INSTRUCTIONS =>
#1 Please duplicate the part of the forum thread starting with "Why pay someone" and going on through "not enjoy. ;)".
#2 In the forum thread, how does Humble Voh define a grind?

EXTRACT TO READ =>
I am curious, Alliaanna and others from what I might call the dark side suggest that more than enough funding can be made from pirate activity. My question would still be are you attacking indiscriminately? Is there some criteria you go by, or is the policy if it moves kill it?
/kowtow
|

Zhelavar
Gallente CONsordium Infinate
|
Posted - 2006.08.08 13:14:00 -
[63]
Originally by: Syri Dominus Just to put a little contrast to things.
You don't find going to work everyday doing the same (similar) thing over and over again... grinding? 
If I didn't enjoy it, I would. I love my job, though. :)
But that is actually besides the point because you are talking about a job. This is your liesure activity... and you are paying a monthly fee to enjoy it. If at any point it becomes a grind, you should probably go do something else.
Why pay someone to be able to do something you don't enjoy, especially in light of the work example you mentioned where they are paying you to do something you might not enjoy. ;)
I'm ancient. I'm too old to waste my time with grinds. :D That's why I play EVE, UO, Puzzle Pirates and other games where I pay to be entertained and have fun, not to grind and trudge treadmills. |

Alliaanna Dalaii
Gallente Does Not Compute
|
Posted - 2006.08.08 13:47:00 -
[64]
Originally by: Telaura Xi
I am curious, Alliaanna and others from what I might call the dark side suggest that more than enough funding can be made from pirate activity. My question would still be are you attacking indiscriminately? Is there some criteria you go by, or is the policy if it moves kill it?
If it moved it dies Or I give it a good go, Then erupt in a ball of flames after realising the error of my decisions to attack
But no, I'm a solo pirate and currently only hold a nap with the group of corps that held LSC in syndicate. I'm no longer living there but will honour the nap for the time being as they gave me a place to take refuge for a couple of months and im gratefull. Other than that the only folk I will leave alone are people I like, and they generally know who they are 
Alliaanna DNC Treasure Hunt !!
|

Humble Voh
|
Posted - 2006.08.08 15:12:00 -
[65]
I really don't like to argue, but what on earth wouldn't the OP consider a grind?
For me a grind is simply something you HAVE to do to progress. In simpler MMOs, you need xp to progress. It's that simple. In Eve you have so many options I don't think there is a grind.

SOURCE EXCERPT =>
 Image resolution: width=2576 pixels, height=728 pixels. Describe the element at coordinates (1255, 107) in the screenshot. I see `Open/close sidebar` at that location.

RESPONSES IN ORDER =>
#1
Why pay someone to be able to do something you don't enjoy, especially in light of the work example you mentioned where they are paying you to do something you might not enjoy. ;)

#2 Something you have to do to progress.